■ TEXT SEGMENT ■
>> BEGIN

Create A Charitable Giving Plan: A 7-Point Checklist
1. Distill your motivation for giving.
Before drilling down into the specifics of your giving plan, start with the big picture. What is it that really inspires you to be charitable? Begin this process by reflecting and reconnecting with those experiences that instilled in you a desire to give back.
- Are you motivated by a particular formative experience?
- Did your parents encourage you to volunteer growing up?
- Were you, yourself, a recipient of charitable services in the past?
- Is there a current event inspiring you to take action?
Take some time to write down your motivations and values. This doesn’t need to be a lengthy essay; a paragraph or two on your “why” for giving would suffice.
2. Develop a giving purpose statement.
Determining which causes to support comes down to values and priorities. What is truly important to you and what feels most pressing? The answer can, and likely will, evolve over time. For example, a young adult might be motivated to give to public radio because they listen to it on their commute; years later, as a parent, their interests may shift to giving to their child’s sports team because of the joy that activity brings to their family.
We encourage you to compose a purpose statement that will serve as a high-level guide to keep you on track toward your ultimate philanthropic goals. The statement should encapsulate your vision for change by combining your values and priorities. Below are some questions to get the wheels turning. Are you interested in, for example:
- Funding arts and humanities in the San Francisco Bay Area?
- Improving access to quality education in low-income counties across the country?
- Providing aid to disaster relief and recovery in developing countries?
Here is a sample giving purpose statement: “I believe that no family should have to worry about where their next meal is coming from. I also want to get more involved in making an impact locally so I can meet those who I wish to help. Therefore, I want to focus on addressing food-insecurity in my city.”

>> END

■ DATA BLOCK ■
>> BEGIN

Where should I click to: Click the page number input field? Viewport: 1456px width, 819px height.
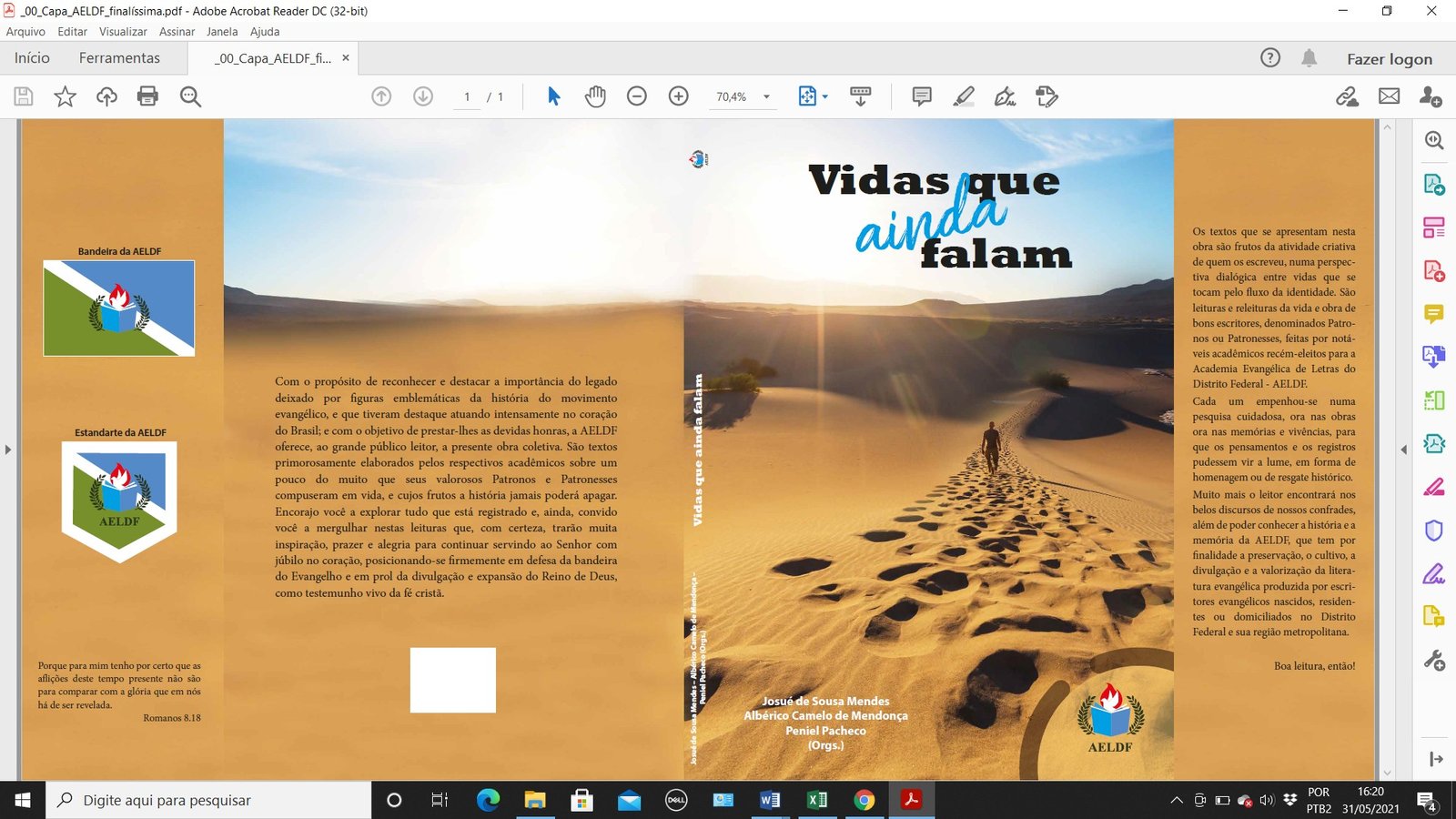pyautogui.click(x=467, y=97)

>> END

■ THE REQUEST ■
Please carry the charitable giving plan checklist forward from the point after its sample giving purpose statement.

■ RESPONSE BELOW ■
Take a stab at writing your giving purpose statement. Sleep on it. See if it resonates the next morning. Iterate until you have something you feel excited about.
3. Time, Talent and Treasure – determine what you can give.
With your purpose statement in mind, assess the value you have to offer, including time (volunteering), talent (sharing your skills), and treasure (financial/asset donations). One could donate money to an organization, such as a food bank, volunteer to organize a canned goods drive, or lend talent by assisting a nonprofit with services within one’s expertise such as legal consulting or coding their website. A few hours of specialized work may well be worth much more to the organization than a cash donation.
Donating time and talent also serves as a great alternative to financial donations if you’re not in a position of having significant disposable income. Working hands-on with nonprofits presents an opportunity to deepen connections with organizations, advising where and how you might want to donate money down the line.
Consider what you have to give in the areas of time, talent and treasure. Write down, specifically, what you can realistically give. Be ambitious, but also beware of biting off more than you can chew. The best commitments are the ones that we make good on.
4. Explore and research charities of interest. Pick one or a few.
There are over two million charities in the US and more abroad. In addition to finding organizations that align with your giving mission statement, it is essential to conduct due diligence to ensure their work is ethical, reputable, and leads to real impact.
Charity Navigator and GuideStar by Candid are two nationally-recognized charity evaluators that provide key information such as mission, leadership, impact, accountability and transparency ratings, and financial information (e.g. 990 forms, which are nonprofit financial statements). Schwab Charitable also lists several tools and is a useful resource as you explore the charitable giving process. Again, working on-the-ground with organizations is also an illuminating research tool.
There are many nonprofits doing important work worth getting behind. But one can’t give to all of them. We often advise our clients to consider concentrating their giving on a select number of organizations – or just one – for greater impact. This approach can be more efficacious and rewarding than distributing smaller gifts across a slew of organizations.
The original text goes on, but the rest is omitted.